I was praying and hoping God would send me back to Kansas. I said, "Please allow me to reach people who are nicer." For 15 years, people would ask me where I was from and I'd say, "Kansas."
It wasn't until God started laying into my soul: "You ain't going back. This is home for you." It wasn't an imprisonment. It was a calling. It wasn't because I was so attached to a group of people. It was because the city had grown to be affectionate in my heart. I wanted to benefit these people to whom I was sent.
The people Jeremiah was speaking to were in exile. Jerusalem was home. Everything in them wanted to get back. "We're not supposed to be in Babylon. Babylon is a foreign city. They have foreign gods. We cannot worship on our holy Mount Zion. It's even hard to find kosher food here."
Jeremiah said this: "Plant vineyards. Get married. Have babies. Let those babies get married. Seek the welfare of the city which you considered an enemy for so long. You thought I did not care about Babylon. I want you to seek its welfare, for in its welfare, you will find your welfare. Pray for this city, not for judgment, but pray to Me on its behalf. And I'll help it to be home for you." If anyone would have a greater call to leave, it would be them. And God told them to stay.
God desperately wants you to be committed to this city. Now, Washington is the place that everybody uses to get what they want and go someplace else. You've used this as the Atlanta of your occupational life. Atlanta is where all the flights have got to go. It's the connecting city to where people want to be. It's the hub where people can get their next flight out.
You've got someplace where you want to retire and die. But it is not here. Let me tell you what that does. It makes you a renter, not an owner. So when bad stuff happens in our community, you never take responsibility. Case in point: the last three weeks. You know what I am grateful about? That God answered our prayers.

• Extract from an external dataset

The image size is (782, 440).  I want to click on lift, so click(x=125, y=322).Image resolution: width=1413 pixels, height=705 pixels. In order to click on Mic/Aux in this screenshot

We prayed along with the whole body of Christ around this nation: "God, have mercy. Lord, catch this guy. Help the police to get clues. Help him to make a mistake. Help him to fall into the pit which he's dug for others. Help him to get so proud and so confident that he blows it." We know we can't take credit for what happened, but we participated. And it happened just like we asked.
There's hope for this community if God answered our prayer. He's really concerned for the welfare of this city. There's hope for the redemption of this place. Now, when you're a renter, when stuff happens, it's not your problem. You just hope it doesn't come your way.
Is this city yours? Is it really yours? Do you feel pain when someone dies a violent death in this city? Do you feel the pain of a lack of integrity in our government system? Or are you saying that as long as it doesn't affect your world, you're just going to go on and pretend it's not your problem or your job to fix. What are you doing while you live here? Are you just treading water until you go someplace else? Do something. Make it home. Don't act as though this is a connecting city to someplace else.